* **Task directions**: Your response should consist of the data that follows, repeated in full without alteration.

START Records for the task

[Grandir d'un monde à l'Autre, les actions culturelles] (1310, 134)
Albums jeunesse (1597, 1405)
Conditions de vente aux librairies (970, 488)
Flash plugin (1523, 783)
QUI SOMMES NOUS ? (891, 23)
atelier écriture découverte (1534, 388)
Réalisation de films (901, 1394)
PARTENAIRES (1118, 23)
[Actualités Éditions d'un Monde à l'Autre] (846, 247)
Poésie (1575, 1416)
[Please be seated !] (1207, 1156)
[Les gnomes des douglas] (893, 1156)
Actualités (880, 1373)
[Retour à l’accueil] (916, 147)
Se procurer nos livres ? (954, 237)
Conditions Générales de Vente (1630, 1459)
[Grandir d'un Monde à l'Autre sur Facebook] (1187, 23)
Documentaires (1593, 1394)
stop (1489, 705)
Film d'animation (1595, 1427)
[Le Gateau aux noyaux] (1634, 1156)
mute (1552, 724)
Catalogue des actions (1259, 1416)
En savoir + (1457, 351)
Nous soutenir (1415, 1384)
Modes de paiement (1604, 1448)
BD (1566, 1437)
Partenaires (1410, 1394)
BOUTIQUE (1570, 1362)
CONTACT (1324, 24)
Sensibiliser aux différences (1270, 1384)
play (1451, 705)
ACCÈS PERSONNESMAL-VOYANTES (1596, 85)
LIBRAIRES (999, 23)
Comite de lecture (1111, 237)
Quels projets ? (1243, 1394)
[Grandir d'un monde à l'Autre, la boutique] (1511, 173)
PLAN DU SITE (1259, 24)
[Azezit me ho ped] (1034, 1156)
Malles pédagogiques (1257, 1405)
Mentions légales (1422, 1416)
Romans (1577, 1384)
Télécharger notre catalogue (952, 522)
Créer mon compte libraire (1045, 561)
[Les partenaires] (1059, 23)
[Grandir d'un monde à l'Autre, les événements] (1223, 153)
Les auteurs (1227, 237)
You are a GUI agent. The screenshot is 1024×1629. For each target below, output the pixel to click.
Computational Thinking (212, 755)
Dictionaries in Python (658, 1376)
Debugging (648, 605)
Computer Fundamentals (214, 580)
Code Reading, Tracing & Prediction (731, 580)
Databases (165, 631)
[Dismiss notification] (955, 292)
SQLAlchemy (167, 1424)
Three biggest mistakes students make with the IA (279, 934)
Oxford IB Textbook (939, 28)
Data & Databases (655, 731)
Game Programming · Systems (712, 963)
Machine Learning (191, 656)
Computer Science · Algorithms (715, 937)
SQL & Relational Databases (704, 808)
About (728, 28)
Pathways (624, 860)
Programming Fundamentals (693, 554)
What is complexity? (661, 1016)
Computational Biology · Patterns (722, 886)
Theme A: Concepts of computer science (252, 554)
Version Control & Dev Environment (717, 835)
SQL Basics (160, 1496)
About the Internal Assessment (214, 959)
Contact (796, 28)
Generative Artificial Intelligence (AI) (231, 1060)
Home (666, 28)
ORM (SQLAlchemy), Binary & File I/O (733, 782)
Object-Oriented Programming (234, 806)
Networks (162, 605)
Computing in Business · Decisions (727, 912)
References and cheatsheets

END Records for the task

* **Completed task**:
[Grandir d'un monde à l'Autre, les actions culturelles] (1310, 134)
Albums jeunesse (1597, 1405)
Conditions de vente aux librairies (970, 488)
Flash plugin (1523, 783)
QUI SOMMES NOUS ? (891, 23)
atelier écriture découverte (1534, 388)
Réalisation de films (901, 1394)
PARTENAIRES (1118, 23)
[Actualités Éditions d'un Monde à l'Autre] (846, 247)
Poésie (1575, 1416)
[Please be seated !] (1207, 1156)
[Les gnomes des douglas] (893, 1156)
Actualités (880, 1373)
[Retour à l’accueil] (916, 147)
Se procurer nos livres ? (954, 237)
Conditions Générales de Vente (1630, 1459)
[Grandir d'un Monde à l'Autre sur Facebook] (1187, 23)
Documentaires (1593, 1394)
stop (1489, 705)
Film d'animation (1595, 1427)
[Le Gateau aux noyaux] (1634, 1156)
mute (1552, 724)
Catalogue des actions (1259, 1416)
En savoir + (1457, 351)
Nous soutenir (1415, 1384)
Modes de paiement (1604, 1448)
BD (1566, 1437)
Partenaires (1410, 1394)
BOUTIQUE (1570, 1362)
CONTACT (1324, 24)
Sensibiliser aux différences (1270, 1384)
play (1451, 705)
ACCÈS PERSONNESMAL-VOYANTES (1596, 85)
LIBRAIRES (999, 23)
Comite de lecture (1111, 237)
Quels projets ? (1243, 1394)
[Grandir d'un monde à l'Autre, la boutique] (1511, 173)
PLAN DU SITE (1259, 24)
[Azezit me ho ped] (1034, 1156)
Malles pédagogiques (1257, 1405)
Mentions légales (1422, 1416)
Romans (1577, 1384)
Télécharger notre catalogue (952, 522)
Créer mon compte libraire (1045, 561)
[Les partenaires] (1059, 23)
[Grandir d'un monde à l'Autre, les événements] (1223, 153)
Les auteurs (1227, 237)
You are a GUI agent. The screenshot is 1024×1629. For each target below, output the pixel to click.
Computational Thinking (212, 755)
Dictionaries in Python (658, 1376)
Debugging (648, 605)
Computer Fundamentals (214, 580)
Code Reading, Tracing & Prediction (731, 580)
Databases (165, 631)
[Dismiss notification] (955, 292)
SQLAlchemy (167, 1424)
Three biggest mistakes students make with the IA (279, 934)
Oxford IB Textbook (939, 28)
Data & Databases (655, 731)
Game Programming · Systems (712, 963)
Machine Learning (191, 656)
Computer Science · Algorithms (715, 937)
SQL & Relational Databases (704, 808)
About (728, 28)
Pathways (624, 860)
Programming Fundamentals (693, 554)
What is complexity? (661, 1016)
Computational Biology · Patterns (722, 886)
Theme A: Concepts of computer science (252, 554)
Version Control & Dev Environment (717, 835)
SQL Basics (160, 1496)
About the Internal Assessment (214, 959)
Contact (796, 28)
Generative Artificial Intelligence (AI) (231, 1060)
Home (666, 28)
ORM (SQLAlchemy), Binary & File I/O (733, 782)
Object-Oriented Programming (234, 806)
Networks (162, 605)
Computing in Business · Decisions (727, 912)
References and cheatsheets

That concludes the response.